[Stored records]
=====

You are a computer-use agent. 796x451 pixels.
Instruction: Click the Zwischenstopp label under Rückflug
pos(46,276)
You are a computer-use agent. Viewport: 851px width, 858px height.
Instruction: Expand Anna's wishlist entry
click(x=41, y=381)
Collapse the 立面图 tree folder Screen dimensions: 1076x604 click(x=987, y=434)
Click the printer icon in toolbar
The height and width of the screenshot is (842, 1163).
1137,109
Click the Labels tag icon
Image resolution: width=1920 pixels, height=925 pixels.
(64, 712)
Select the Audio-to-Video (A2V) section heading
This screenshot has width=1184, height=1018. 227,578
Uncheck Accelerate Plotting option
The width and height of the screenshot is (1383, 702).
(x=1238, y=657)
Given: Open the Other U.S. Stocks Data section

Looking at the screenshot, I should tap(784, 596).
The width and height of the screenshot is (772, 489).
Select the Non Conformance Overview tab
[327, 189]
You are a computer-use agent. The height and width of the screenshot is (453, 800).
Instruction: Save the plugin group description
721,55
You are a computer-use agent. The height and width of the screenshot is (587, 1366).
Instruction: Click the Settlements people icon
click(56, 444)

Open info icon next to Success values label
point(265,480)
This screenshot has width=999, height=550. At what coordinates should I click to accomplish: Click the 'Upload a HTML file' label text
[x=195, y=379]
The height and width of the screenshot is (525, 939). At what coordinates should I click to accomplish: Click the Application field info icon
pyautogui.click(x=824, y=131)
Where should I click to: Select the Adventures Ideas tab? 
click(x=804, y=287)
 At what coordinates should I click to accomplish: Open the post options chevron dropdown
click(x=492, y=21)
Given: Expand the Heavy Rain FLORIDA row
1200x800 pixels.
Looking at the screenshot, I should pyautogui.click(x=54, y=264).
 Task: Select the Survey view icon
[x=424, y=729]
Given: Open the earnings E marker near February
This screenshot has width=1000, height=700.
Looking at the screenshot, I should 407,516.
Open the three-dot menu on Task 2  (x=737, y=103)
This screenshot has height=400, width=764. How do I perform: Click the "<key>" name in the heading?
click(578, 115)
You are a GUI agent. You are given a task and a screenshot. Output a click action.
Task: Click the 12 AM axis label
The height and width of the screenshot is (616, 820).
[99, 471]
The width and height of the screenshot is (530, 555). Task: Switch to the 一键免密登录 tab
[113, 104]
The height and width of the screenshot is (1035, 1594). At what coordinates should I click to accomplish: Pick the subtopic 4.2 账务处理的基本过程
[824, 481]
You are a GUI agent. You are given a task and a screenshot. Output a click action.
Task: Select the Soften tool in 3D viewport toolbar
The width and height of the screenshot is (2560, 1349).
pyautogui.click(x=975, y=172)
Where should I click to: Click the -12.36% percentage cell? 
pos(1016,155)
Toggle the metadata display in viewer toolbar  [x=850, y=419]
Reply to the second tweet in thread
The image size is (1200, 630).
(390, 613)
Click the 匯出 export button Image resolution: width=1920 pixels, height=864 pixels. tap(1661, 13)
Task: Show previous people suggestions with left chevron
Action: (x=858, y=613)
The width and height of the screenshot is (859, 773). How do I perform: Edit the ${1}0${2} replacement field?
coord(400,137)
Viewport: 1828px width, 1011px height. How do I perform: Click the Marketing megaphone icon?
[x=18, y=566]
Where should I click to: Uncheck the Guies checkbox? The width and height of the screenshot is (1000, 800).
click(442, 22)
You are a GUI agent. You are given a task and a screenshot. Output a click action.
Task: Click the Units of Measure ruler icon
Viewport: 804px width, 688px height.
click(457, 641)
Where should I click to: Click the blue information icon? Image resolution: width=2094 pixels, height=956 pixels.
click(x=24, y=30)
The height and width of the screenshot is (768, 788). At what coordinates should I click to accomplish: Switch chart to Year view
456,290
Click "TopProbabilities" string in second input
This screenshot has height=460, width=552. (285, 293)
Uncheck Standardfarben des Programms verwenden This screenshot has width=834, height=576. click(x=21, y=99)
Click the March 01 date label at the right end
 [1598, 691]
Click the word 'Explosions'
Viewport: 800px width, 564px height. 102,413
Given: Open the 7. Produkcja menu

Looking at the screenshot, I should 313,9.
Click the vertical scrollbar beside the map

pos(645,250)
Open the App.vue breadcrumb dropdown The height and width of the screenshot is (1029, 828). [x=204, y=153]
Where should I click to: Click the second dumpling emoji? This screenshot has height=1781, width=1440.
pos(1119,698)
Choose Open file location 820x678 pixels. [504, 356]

=====

About this task:
The data given before this task must be transcribed exactly and in full.

Output:
You are a computer-use agent. 796x451 pixels.
Instruction: Click the Zwischenstopp label under Rückflug
pos(46,276)
You are a computer-use agent. Viewport: 851px width, 858px height.
Instruction: Expand Anna's wishlist entry
click(x=41, y=381)
Collapse the 立面图 tree folder Screen dimensions: 1076x604 click(x=987, y=434)
Click the printer icon in toolbar
The height and width of the screenshot is (842, 1163).
1137,109
Click the Labels tag icon
Image resolution: width=1920 pixels, height=925 pixels.
(64, 712)
Select the Audio-to-Video (A2V) section heading
This screenshot has width=1184, height=1018. 227,578
Uncheck Accelerate Plotting option
The width and height of the screenshot is (1383, 702).
(x=1238, y=657)
Given: Open the Other U.S. Stocks Data section

Looking at the screenshot, I should tap(784, 596).
The width and height of the screenshot is (772, 489).
Select the Non Conformance Overview tab
[327, 189]
You are a computer-use agent. The height and width of the screenshot is (453, 800).
Instruction: Save the plugin group description
721,55
You are a computer-use agent. The height and width of the screenshot is (587, 1366).
Instruction: Click the Settlements people icon
click(56, 444)

Open info icon next to Success values label
point(265,480)
This screenshot has width=999, height=550. At what coordinates should I click to accomplish: Click the 'Upload a HTML file' label text
[x=195, y=379]
The height and width of the screenshot is (525, 939). At what coordinates should I click to accomplish: Click the Application field info icon
pyautogui.click(x=824, y=131)
Where should I click to: Select the Adventures Ideas tab? 
click(x=804, y=287)
 At what coordinates should I click to accomplish: Open the post options chevron dropdown
click(x=492, y=21)
Given: Expand the Heavy Rain FLORIDA row
1200x800 pixels.
Looking at the screenshot, I should pyautogui.click(x=54, y=264).
 Task: Select the Survey view icon
[x=424, y=729]
Given: Open the earnings E marker near February
This screenshot has width=1000, height=700.
Looking at the screenshot, I should 407,516.
Open the three-dot menu on Task 2  (x=737, y=103)
This screenshot has height=400, width=764. How do I perform: Click the "<key>" name in the heading?
click(578, 115)
You are a GUI agent. You are given a task and a screenshot. Output a click action.
Task: Click the 12 AM axis label
The height and width of the screenshot is (616, 820).
[99, 471]
The width and height of the screenshot is (530, 555). Task: Switch to the 一键免密登录 tab
[113, 104]
The height and width of the screenshot is (1035, 1594). At what coordinates should I click to accomplish: Pick the subtopic 4.2 账务处理的基本过程
[824, 481]
You are a GUI agent. You are given a task and a screenshot. Output a click action.
Task: Select the Soften tool in 3D viewport toolbar
The width and height of the screenshot is (2560, 1349).
pyautogui.click(x=975, y=172)
Where should I click to: Click the -12.36% percentage cell? 
pos(1016,155)
Toggle the metadata display in viewer toolbar  [x=850, y=419]
Reply to the second tweet in thread
The image size is (1200, 630).
(390, 613)
Click the 匯出 export button Image resolution: width=1920 pixels, height=864 pixels. tap(1661, 13)
Task: Show previous people suggestions with left chevron
Action: (x=858, y=613)
The width and height of the screenshot is (859, 773). How do I perform: Edit the ${1}0${2} replacement field?
coord(400,137)
Viewport: 1828px width, 1011px height. How do I perform: Click the Marketing megaphone icon?
[x=18, y=566]
Where should I click to: Uncheck the Guies checkbox? The width and height of the screenshot is (1000, 800).
click(442, 22)
You are a GUI agent. You are given a task and a screenshot. Output a click action.
Task: Click the Units of Measure ruler icon
Viewport: 804px width, 688px height.
click(457, 641)
Where should I click to: Click the blue information icon? Image resolution: width=2094 pixels, height=956 pixels.
click(x=24, y=30)
The height and width of the screenshot is (768, 788). At what coordinates should I click to accomplish: Switch chart to Year view
456,290
Click "TopProbabilities" string in second input
This screenshot has height=460, width=552. (285, 293)
Uncheck Standardfarben des Programms verwenden This screenshot has width=834, height=576. click(x=21, y=99)
Click the March 01 date label at the right end
 [1598, 691]
Click the word 'Explosions'
Viewport: 800px width, 564px height. 102,413
Given: Open the 7. Produkcja menu

Looking at the screenshot, I should 313,9.
Click the vertical scrollbar beside the map

pos(645,250)
Open the App.vue breadcrumb dropdown The height and width of the screenshot is (1029, 828). [x=204, y=153]
Where should I click to: Click the second dumpling emoji? This screenshot has height=1781, width=1440.
pos(1119,698)
Choose Open file location 820x678 pixels. [504, 356]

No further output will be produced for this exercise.